_Work to be completed_
Everything in the records must appear again exactly, except the images.
==== Information provided
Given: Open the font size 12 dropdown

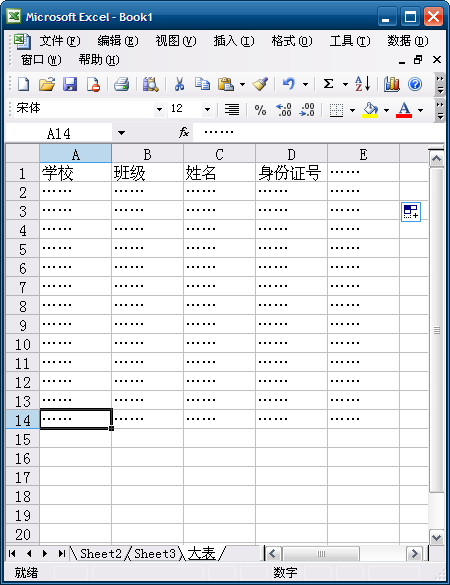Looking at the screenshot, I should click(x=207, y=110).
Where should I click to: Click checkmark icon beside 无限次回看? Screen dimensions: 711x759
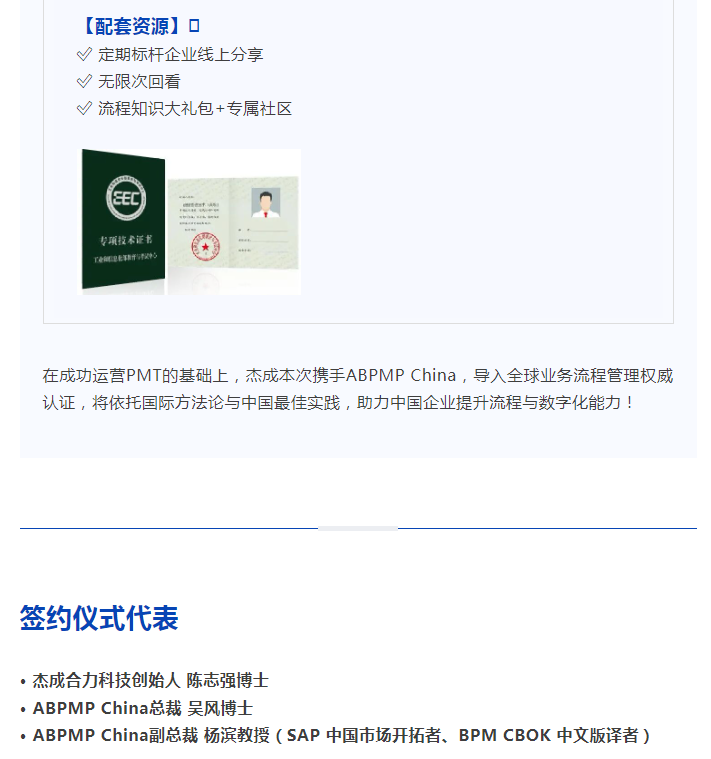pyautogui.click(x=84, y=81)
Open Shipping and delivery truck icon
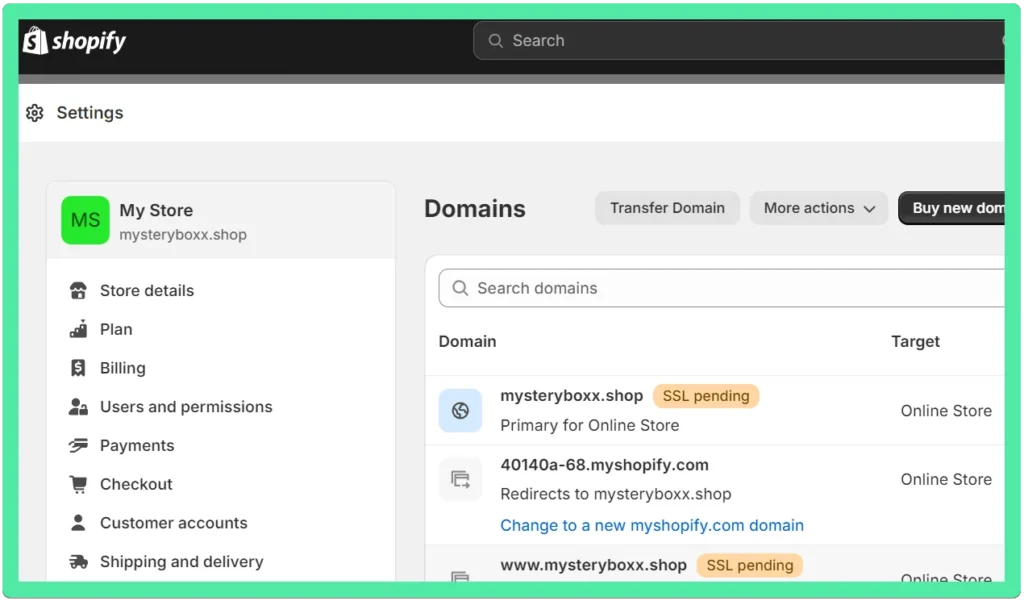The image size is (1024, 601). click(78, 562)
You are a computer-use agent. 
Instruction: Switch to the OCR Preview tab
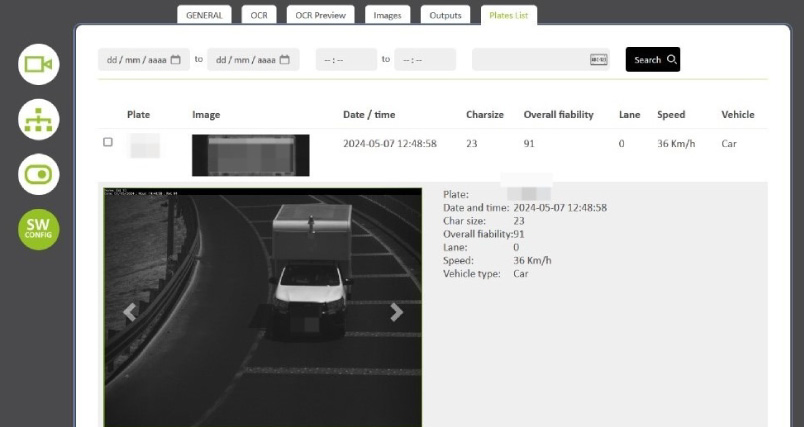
========
_Result below_
Given: Open the font size 12 dropdown

Looking at the screenshot, I should click(x=207, y=110).
Where should I click to: Click checkmark icon beside 无限次回看? Screen dimensions: 711x759
pyautogui.click(x=84, y=81)
Open Shipping and delivery truck icon
The image size is (1024, 601). click(78, 562)
You are a computer-use agent. 
Instruction: Switch to the OCR Preview tab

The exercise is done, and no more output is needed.